As an academic exercise, I decided to implement a continuous shuffler, as seen on casino blackjack tables. It operates by storing a "linked loop" (a linked list with the last element linked to the first) and walking a random number of steps around the loop when an item is removed.
public abstract class BaseShuffler<T>
{
///<summary>Returns a random int in the range [0,max)</summary>
protected abstract int GetNextRandom(int max);
private Node _current = null;
private int _count = 0;
public int Count
{
get { return _count; }
}
public void Add(T value)
{
var newNode = new Node(value);
if (_count <= 0)
{
//form the loop
_current = newNode;
_current.Next = _current;
}
else
{
//insert into loop after current node
var next = _current.Next;
_current.Next = newNode;
newNode.Next = next;
}
_count++;
}
public T Pop()
{
if (_count <= 0)
throw new InvalidOperationException("Shuffler is empty");
//walk a random number of steps round the loop
for (int i = 0; i < GetNextRandom(_count); i++)
{
_current = _current.Next;
}
//remove next node from loop
var next = _current.Next;
var nextnext = _current.Next.Next;
_current.Next = nextnext;
_count--;
if (_count <= 0)
{
//remove circular reference so we don't break refcounting for GC
_current.Next = null;
_current = null;
}
return next.Value;
}
private class Node
{
public Node Next { get; set; }
public T Value => _value;
private readonly T _value;
public Node(T value)
{
_value = value;
}
}
public bool Any()
{
return _count > 0;
}
}
public sealed class Shuffler<T> : BaseShuffler<T>
{
private Random _random;
public Shuffler()
{
_random = new Random();
}
public Shuffler(int seed)
{
_random = new Random(seed);
}
protected override int GetNextRandom(int max)
{
return _random.Next(max);
}
}
However, it appears to have a bias towards the returning an item near the end of the list as its first item: using the following test code
void Main()
{
var shuffler = new Shuffler<(Rank rank, Suit suit)>();
foreach (Suit suit in Enum.GetValues(typeof(Suit)))

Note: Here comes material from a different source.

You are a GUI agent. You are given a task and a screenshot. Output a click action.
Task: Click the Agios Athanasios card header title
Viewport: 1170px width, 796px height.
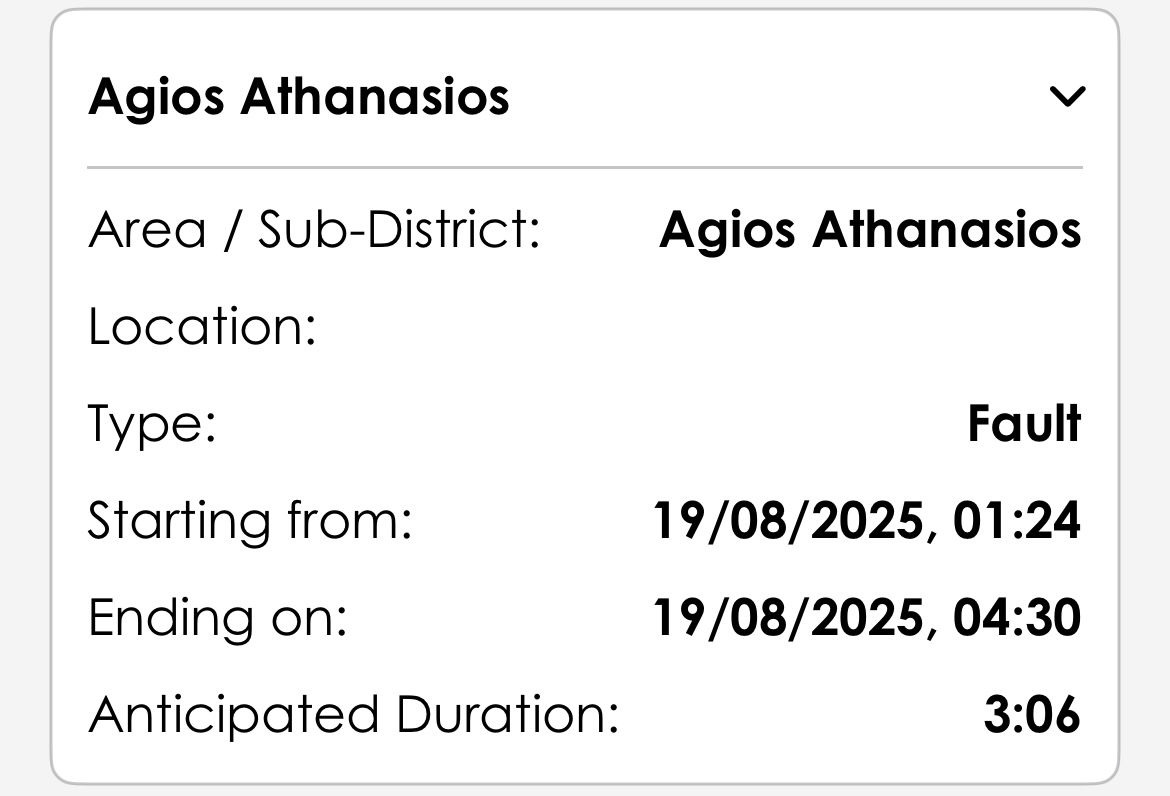pos(299,98)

foreach (Rank rank in Enum.GetValues(typeof(Rank)))
{
shuffler.Add((rank, suit));
}
while (shuffler.Any())
{
var card = shuffler.Pop();
Console.Out.WriteLine($"{card.rank} of {card.suit}");
}
}
enum Suit
{
Clubs,
Diamonds,
Hearts,
Spades
}
enum Rank
{
Two = 2,
Three,
Four,
Five,
Six,
Seven,
Eight,
Nine,
Ten,
Jack,
Queen,
King,
Ace
}
I get a Spade most commonly as the first card, occasionally a Heart, and Clubs or Diamonds seemingly never. Is there a way to remove the bias from my algorithm without entirely removing the limit on the random number generator, which could then produce a large number of steps to take, slowing the program down? If I remove the limit, my test case changes from sub-millisecond runtime to around 0.15 seconds - but without the bias (I'm running in LinqPad as a test bed).